Menurut dia, langkah Pemerintah Provinsi DKI yang melibatkan TNI itu sudah melanggar cita-cita reformasi yang digaungkan pada 1998.
(Baca: Komisioner Komnas HAM Nilai Ada Pelanggaran Hak Anak dalam Penggusuran di Kalijodo).
"Negara kita sudah memilih jalan demokrasi, tetapi cara yang dilakukan Pemprov DKI justru bertentangan dengan arah demokrasi negara ini," kata Hafid kepada Kompas.com, Selasa (8/3/2016).

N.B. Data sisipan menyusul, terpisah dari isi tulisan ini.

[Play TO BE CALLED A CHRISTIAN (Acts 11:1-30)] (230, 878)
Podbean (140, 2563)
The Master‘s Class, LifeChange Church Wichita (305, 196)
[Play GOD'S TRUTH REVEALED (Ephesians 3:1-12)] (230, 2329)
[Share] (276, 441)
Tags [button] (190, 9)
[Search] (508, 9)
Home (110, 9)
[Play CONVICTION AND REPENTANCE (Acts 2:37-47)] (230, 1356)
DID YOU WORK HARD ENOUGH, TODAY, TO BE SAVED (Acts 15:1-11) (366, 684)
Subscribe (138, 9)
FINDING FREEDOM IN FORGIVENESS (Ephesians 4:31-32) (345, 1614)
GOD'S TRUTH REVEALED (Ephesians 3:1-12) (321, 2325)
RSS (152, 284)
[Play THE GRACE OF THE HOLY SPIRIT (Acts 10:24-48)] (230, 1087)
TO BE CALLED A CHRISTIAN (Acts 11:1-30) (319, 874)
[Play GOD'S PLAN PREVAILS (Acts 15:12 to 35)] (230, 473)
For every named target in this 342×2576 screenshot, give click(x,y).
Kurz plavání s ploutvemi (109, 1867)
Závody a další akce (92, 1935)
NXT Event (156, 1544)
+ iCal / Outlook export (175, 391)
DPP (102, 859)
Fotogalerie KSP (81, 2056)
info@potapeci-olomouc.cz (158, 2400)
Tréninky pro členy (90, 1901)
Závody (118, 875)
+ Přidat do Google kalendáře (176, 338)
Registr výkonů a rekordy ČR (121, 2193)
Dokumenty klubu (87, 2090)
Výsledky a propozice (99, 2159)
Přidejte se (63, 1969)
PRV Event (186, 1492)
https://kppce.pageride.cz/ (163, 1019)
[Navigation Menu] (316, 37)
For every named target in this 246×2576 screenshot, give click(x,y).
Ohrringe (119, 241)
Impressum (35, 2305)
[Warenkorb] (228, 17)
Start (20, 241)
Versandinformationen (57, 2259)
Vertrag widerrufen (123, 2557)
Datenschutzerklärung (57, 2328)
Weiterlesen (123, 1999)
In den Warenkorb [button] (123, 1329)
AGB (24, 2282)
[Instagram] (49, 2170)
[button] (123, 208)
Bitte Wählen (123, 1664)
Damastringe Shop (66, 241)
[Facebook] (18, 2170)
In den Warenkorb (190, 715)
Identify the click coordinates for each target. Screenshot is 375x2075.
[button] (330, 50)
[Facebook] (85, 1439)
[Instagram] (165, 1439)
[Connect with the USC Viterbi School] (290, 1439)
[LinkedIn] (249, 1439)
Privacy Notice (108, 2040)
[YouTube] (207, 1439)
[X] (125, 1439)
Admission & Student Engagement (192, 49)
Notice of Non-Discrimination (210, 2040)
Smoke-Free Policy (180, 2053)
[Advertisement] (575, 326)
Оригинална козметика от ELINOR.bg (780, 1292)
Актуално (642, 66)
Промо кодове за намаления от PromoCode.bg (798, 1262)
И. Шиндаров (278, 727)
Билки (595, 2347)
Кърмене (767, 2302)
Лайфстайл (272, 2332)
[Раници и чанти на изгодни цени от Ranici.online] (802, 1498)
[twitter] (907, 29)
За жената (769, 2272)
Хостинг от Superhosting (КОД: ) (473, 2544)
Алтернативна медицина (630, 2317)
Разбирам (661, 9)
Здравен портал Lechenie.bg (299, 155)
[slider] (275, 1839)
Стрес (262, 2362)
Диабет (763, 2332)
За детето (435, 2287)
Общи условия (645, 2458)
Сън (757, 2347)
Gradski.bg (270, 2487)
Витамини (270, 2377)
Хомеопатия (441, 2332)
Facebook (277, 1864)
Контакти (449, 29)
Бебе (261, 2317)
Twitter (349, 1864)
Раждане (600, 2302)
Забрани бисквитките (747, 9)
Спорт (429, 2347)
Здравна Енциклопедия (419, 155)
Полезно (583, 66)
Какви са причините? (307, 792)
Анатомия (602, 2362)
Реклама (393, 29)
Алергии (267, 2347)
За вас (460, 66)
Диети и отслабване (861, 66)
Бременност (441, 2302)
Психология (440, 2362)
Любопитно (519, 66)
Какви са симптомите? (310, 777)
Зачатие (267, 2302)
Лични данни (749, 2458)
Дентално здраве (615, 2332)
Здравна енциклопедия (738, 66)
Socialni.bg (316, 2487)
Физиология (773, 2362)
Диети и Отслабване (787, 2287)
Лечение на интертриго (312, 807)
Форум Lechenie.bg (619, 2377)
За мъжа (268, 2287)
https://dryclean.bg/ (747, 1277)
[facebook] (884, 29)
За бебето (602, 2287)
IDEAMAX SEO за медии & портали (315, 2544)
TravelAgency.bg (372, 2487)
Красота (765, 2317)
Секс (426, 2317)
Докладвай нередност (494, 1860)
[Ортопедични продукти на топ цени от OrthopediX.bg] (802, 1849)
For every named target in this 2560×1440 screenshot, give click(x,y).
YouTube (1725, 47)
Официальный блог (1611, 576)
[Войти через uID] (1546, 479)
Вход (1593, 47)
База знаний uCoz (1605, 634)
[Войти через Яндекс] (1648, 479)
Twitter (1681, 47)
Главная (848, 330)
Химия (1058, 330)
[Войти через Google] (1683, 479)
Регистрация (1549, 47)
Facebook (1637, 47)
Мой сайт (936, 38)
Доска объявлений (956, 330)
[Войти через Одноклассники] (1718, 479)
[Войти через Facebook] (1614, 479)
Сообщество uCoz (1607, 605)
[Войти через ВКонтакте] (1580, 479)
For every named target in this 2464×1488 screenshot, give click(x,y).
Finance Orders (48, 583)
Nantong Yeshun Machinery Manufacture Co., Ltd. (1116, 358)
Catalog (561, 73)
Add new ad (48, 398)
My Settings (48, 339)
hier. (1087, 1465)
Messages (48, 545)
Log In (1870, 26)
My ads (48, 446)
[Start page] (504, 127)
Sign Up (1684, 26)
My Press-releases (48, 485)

"Mereka tidak menerapkan pendekatan HAM. Cara yang dipilih justru pendekatan militeristik yang identik dengan rezim otoritarian," kata dia lagi.
Menurut Hafid, pendekatan militeristik yang dilakukan Pemprov DKI diperparah dengan tindakan yang disebutnya sebagai pelanggaran atas hak kepemilikan.
Hal itu terlihat dari tidak adanya dialog dan uang ganti rugi untuk warga yang digusur.
Hafid mengatakan, warga hanya diberikan ganti rugi berupa rumah susun. Padahal, banyak warga yang sudah memiliki bukti kepemilikan yang sah di lokasi tersebut.
"Banyak yang sudah punya sertifikat. Bahkan ada salah satu warga dari Sulsel yang sudah tinggal di situ sejak 1950," kata dia.
"Keberadaan usaha yang menyimpang di sana seharusnya tidak membuat Pemprov DKI menafikan keberadaan warga-warga lainnya," ujar dia.
Sebelumnya, Hafid menyebut Komnas HAM sempat mengirimkan surat rekomendasi penundaan penggusuran Kalijodo ke Pemerintah Provinsi DKI Jakarta.
Surat itu disampaikan beberapa hari sebelum tanggal 29 Februari, atau sebelum eksekusi penggusuran bangunan di Kalijodo.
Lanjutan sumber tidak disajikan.